▶ **Excerpts from a dataset**:
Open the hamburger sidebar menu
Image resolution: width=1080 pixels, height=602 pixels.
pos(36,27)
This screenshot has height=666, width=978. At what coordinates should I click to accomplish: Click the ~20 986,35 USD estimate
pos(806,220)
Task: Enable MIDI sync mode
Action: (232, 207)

---

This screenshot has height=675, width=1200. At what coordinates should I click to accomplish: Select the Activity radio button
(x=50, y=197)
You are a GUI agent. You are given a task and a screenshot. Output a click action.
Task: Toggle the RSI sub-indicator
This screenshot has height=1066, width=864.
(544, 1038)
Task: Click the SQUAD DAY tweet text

---

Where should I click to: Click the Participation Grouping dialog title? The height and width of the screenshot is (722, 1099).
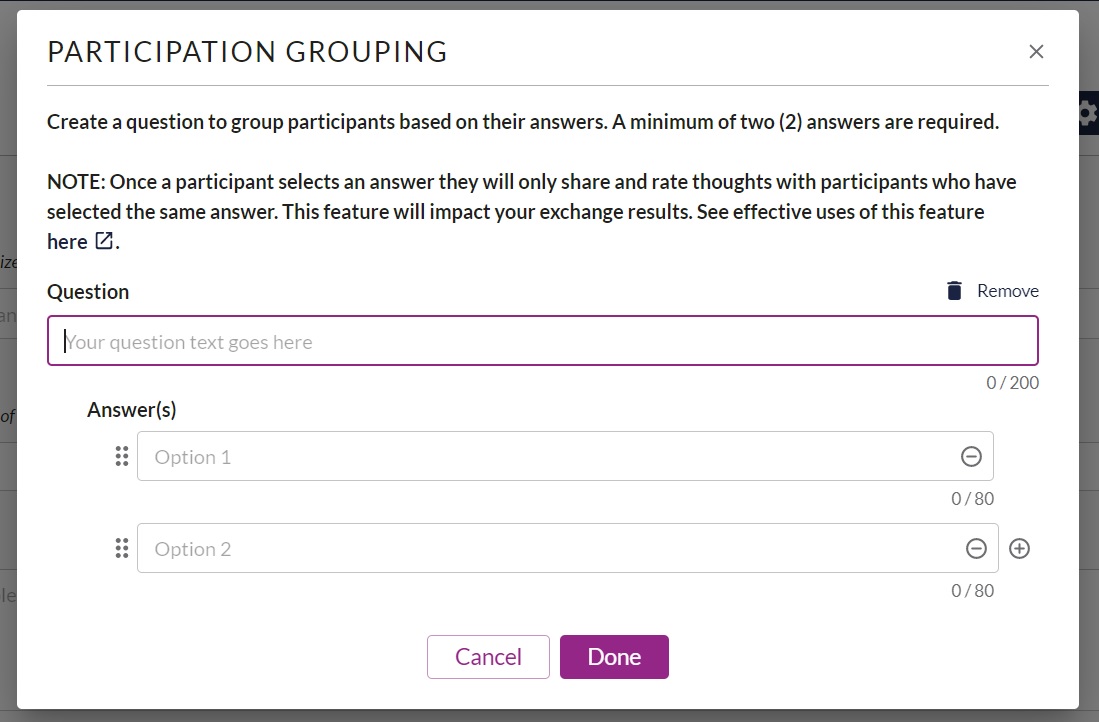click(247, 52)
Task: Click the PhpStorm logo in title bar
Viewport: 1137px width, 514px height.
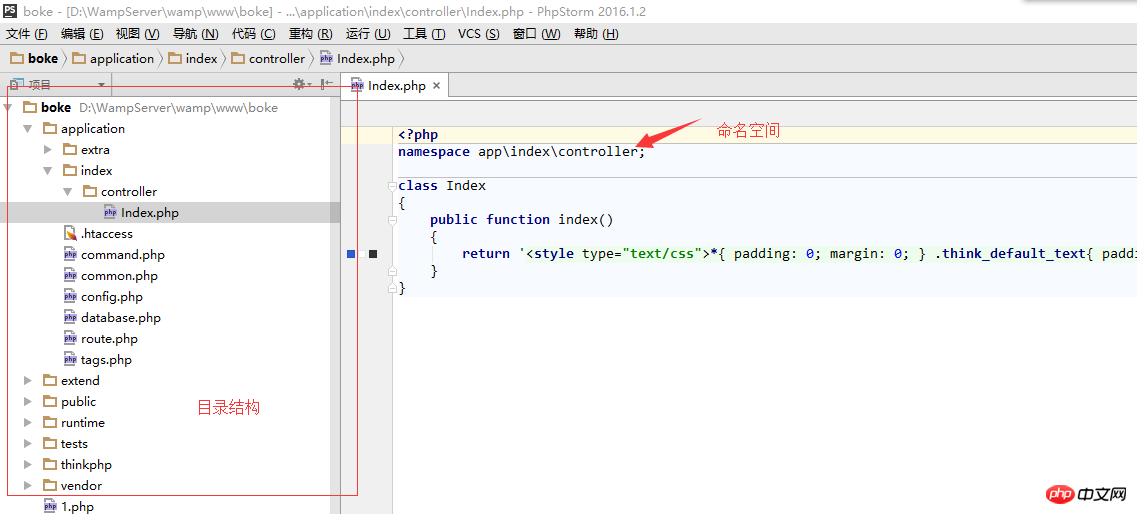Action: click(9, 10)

▶ **PROBLEM TO SOLVE**:
Transcribe the records above exactly, beginning at the line that contains "This screenshot has height=675, width=1200." and ending with the line that contains "Task: Click the SQUAD DAY tweet text", both included, and nothing else.

▶ **ANSWER SPACE**:
This screenshot has height=675, width=1200. At what coordinates should I click to accomplish: Select the Activity radio button
(x=50, y=197)
You are a GUI agent. You are given a task and a screenshot. Output a click action.
Task: Toggle the RSI sub-indicator
This screenshot has height=1066, width=864.
(544, 1038)
Task: Click the SQUAD DAY tweet text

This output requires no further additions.